JAKARTA – Demi terciptanya pengelolaan sampah yang efisien, berkelanjutan dan terkelola sejak dari sumbernya, penanggungjawab kawasan komersial dan perusahaan diwajibkan untuk mengelola sampahnya secara mandiri.
Kepala Dinas Lingkungan Hidup DKI Jakarta Asep Kuswanto mengatakan, kewajiban setiap pengelola kawasan atau perusahaan mengelola sampahnya secara mandiri telah diatur dalam Pasal 12 Perda Nomor 4 Tahun 2019 Tentang Perubahan Atas Peraturan Daerah Nomor 3 Tahun 2013 Tentang Pengelolaan Sampah dan Pergub Nomor 102 Tahun 2021 tentang Kewajiban Pengelolaan Sampah di Kawasan dan Perusahaan.
“Kebijakan ini yang akan kami optimalkan implementasinya, sehingga alokasi APBD untuk pengelolaan sampah makin efisien dan tepat sasaran. Kawasan komersial wajib membiayai sendiri pengelolaan sampahnya dan tidak lagi membebani APBD, sehingga alokasi anggaran daerah dapat ditujukan untuk kegiatan yang lebih proritas dalam mewujudkan kesejahteraan rakyat,” ungkap Asep.
Sebagai upaya untuk mengoptimalkan implementasinya, Asep Kuswanto menggagas proyek perubahan bertajuk “Peningkatan Pengelolaan Sampah di Kawasan dan Perusahaan Secara Mandiri melalui Skema Kerja Sama (Pesapa Kawan).” Gagasan ini diusung dalam Pelatihan Kepemimpinan Nasional Tingkat II Angkatan VII Tahun 2025, dengan mentor Wakil Gubernur DKI Jakarta, Rano Karno.
Proyek perubahan “Pesapa Kawan” mendorong kawasan dan perusahaan di Jakarta untuk lebih mandiri dalam mengelola sampahnya melalui skema kerja sama operasional dengan BLUD atau pelaku usaha jasa pengelolaan sampah swasta berizin. Proyek ini dilengkapi sistem informasi digital real-time, SOP standar, pendekatan kolaboratif lintas sektor, dan pengawasan yang ketat untuk mencegah adanya operator pengelolaan sampah nakal.
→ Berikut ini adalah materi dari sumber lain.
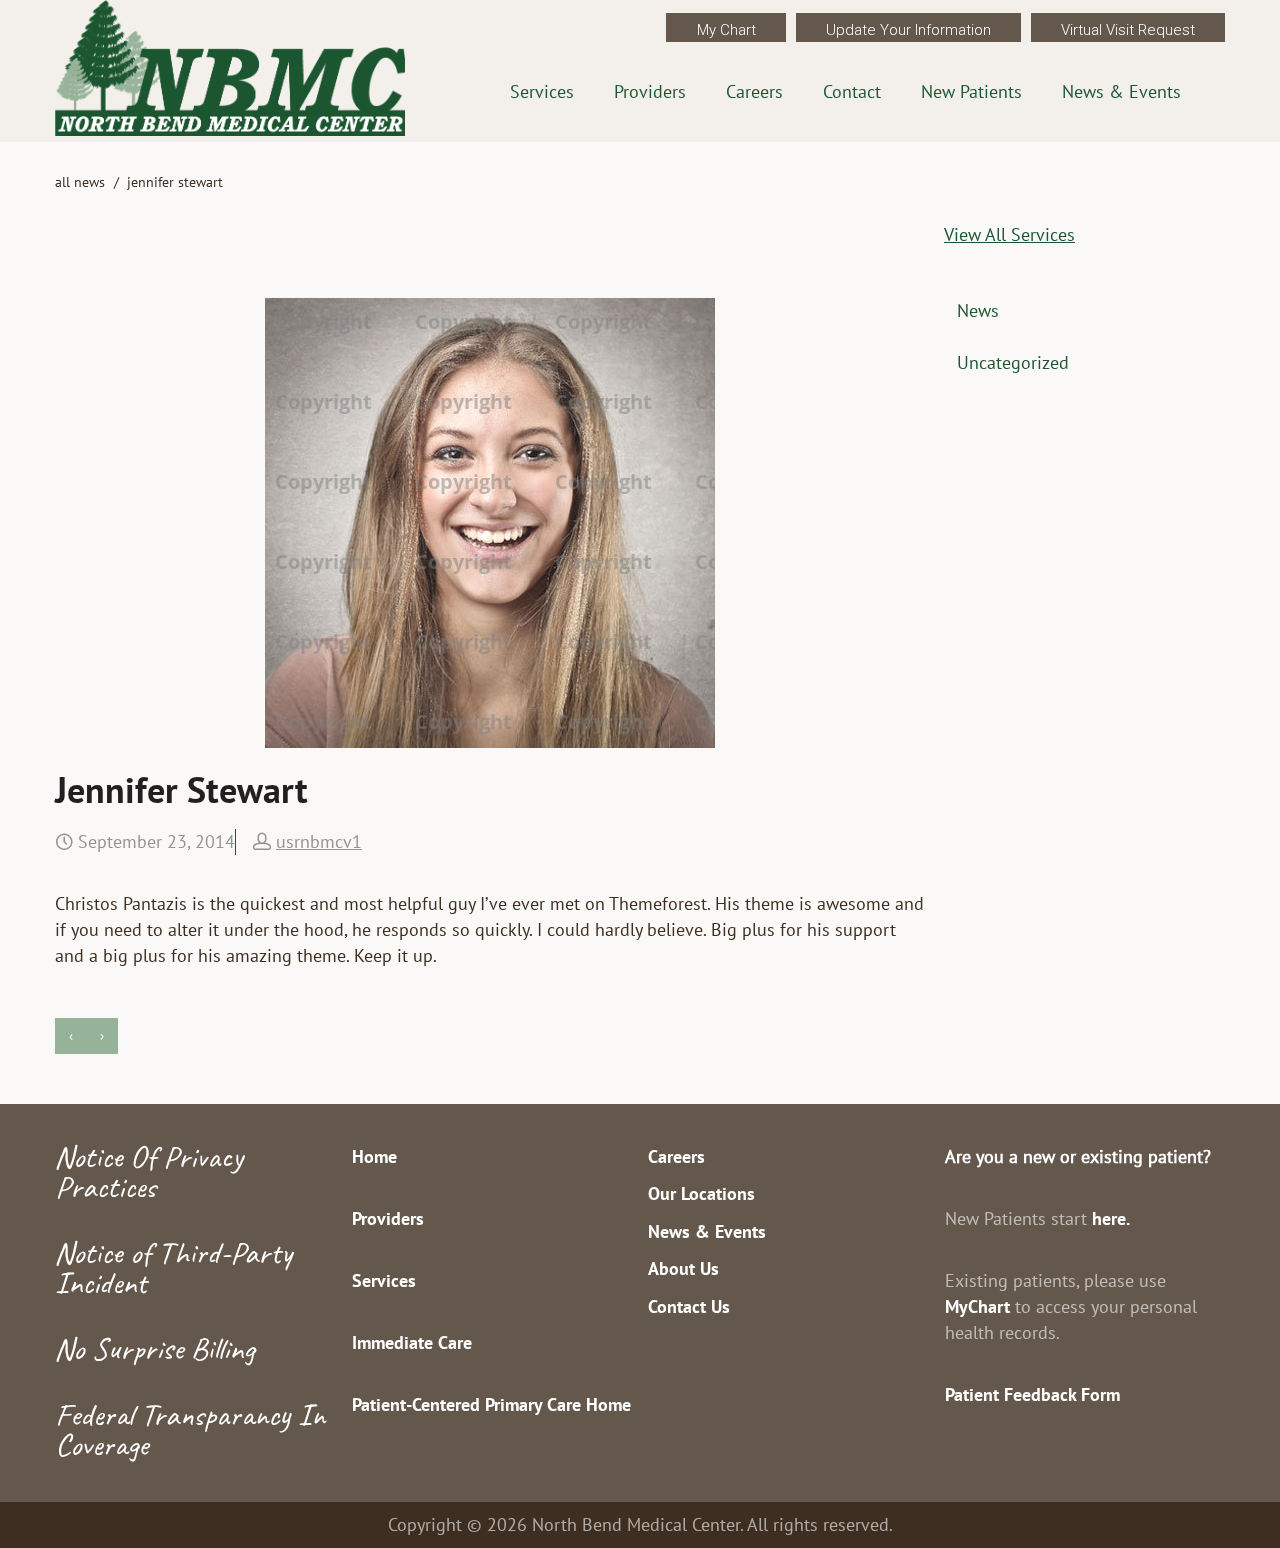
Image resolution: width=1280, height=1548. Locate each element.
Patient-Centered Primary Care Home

Asep menjelaskan, para pengelola kawasan dan perusahaan dapat memilih menggunakan tiga skema pengelolaan sampah dengan pembiayaan mandiri. Pertama, pengelolaan sampah dilakukan oleh jasa pengelola sampah swasta yang secara resmi memiliki izin. Kedua, melalui jasa Badan Layanan Umum Daerah (BLUD) UPST Dinas Lingkungan Hidup DKI Jakarta, dan ketiga menggunakan skema BLUD UPST sebagai agregator, yang nantinya menugaskan pihak swasta berizin untuk mengelola sampah di kawasan atau perusahaan tersebut.
Sampai saat ini, ungkap Asep, baru 21,6 persen pengelola kawasan komersial dan perusahaan yang sudah bekerja sama dengan jasa pengelolaan sampah swasta maupun BLUD. Jika hal tersebut tidak dioptimalkan, maka akan terus membebani APBD karena hakekatnya mereka menikmati subsidi dari Pemerintah Daerah dalam pengelolaan sampahnya.
Lebih lanjut Asep menerangkan, pengelola kawasan komersial dan perusahaan jika menjalankan pengelolaan sampah mandiri, bekerjasama dengan pihak swasta maupun BLUD, dapat mewujudkan pengelolaan sampah terintegrasi yang berkelanjutan.
“BLUD maupun jasa pengelolaan sampah swasta memiliki model bisnis untuk melakukan recovery material maupun energy dari sampah yang mereka kelola. Ini tentu mendukung visi Kota Jakarta sebagai kota global yang bersih, hijau, berdaya saing dan berkelanjutan,” pungkasnya.